Ca peut être votre maman, une/un ami(e), une peluche, les bras de votre copain etc.

Ecoutez des bruits de relaxation

Les bruits de nature surtout, qui ont l’avantage d’être répétitifs et donc de vous bercer en plus de vous rassurer. Il existe plein d’applications pour ça. J’utilise relax melodies (gratuit, sur smartphone et sur ordinateur), surtout pour les bruits de pluie, mon petit plaisir. Ecoutez avec un casque sur les oreilles pour bien être dans votre bulle.

Acceptez la douleur

Ne pas s’énerver, ne pas paniquer. Trouvez la position la moins inconfortable et concentrez-vous sur cette douleur, analysez-là. En ce qui me concerne, je distingue comme des contractions.
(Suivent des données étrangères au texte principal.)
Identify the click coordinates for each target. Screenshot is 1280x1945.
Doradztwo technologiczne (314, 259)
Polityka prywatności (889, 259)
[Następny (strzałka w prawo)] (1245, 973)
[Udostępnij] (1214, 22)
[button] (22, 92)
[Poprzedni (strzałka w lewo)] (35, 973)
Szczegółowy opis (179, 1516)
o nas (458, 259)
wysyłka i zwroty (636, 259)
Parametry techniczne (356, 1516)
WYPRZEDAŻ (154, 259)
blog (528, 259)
Je me détends au maximum pendant les moments de contraction et je profite à fond des quelques secondes de répit pour souffler. Ce rythme a souvent raison de moi et je finis par m’endormir au bout d’un moment.

Je pense que j’ai livré tous mes secrets, en espérant que ça en aidera au moins une d’entre vous. Je le répète : mieux vaut ne pas s’insurger contre la douleur et se soulager le plus possible en attendant que ça passe.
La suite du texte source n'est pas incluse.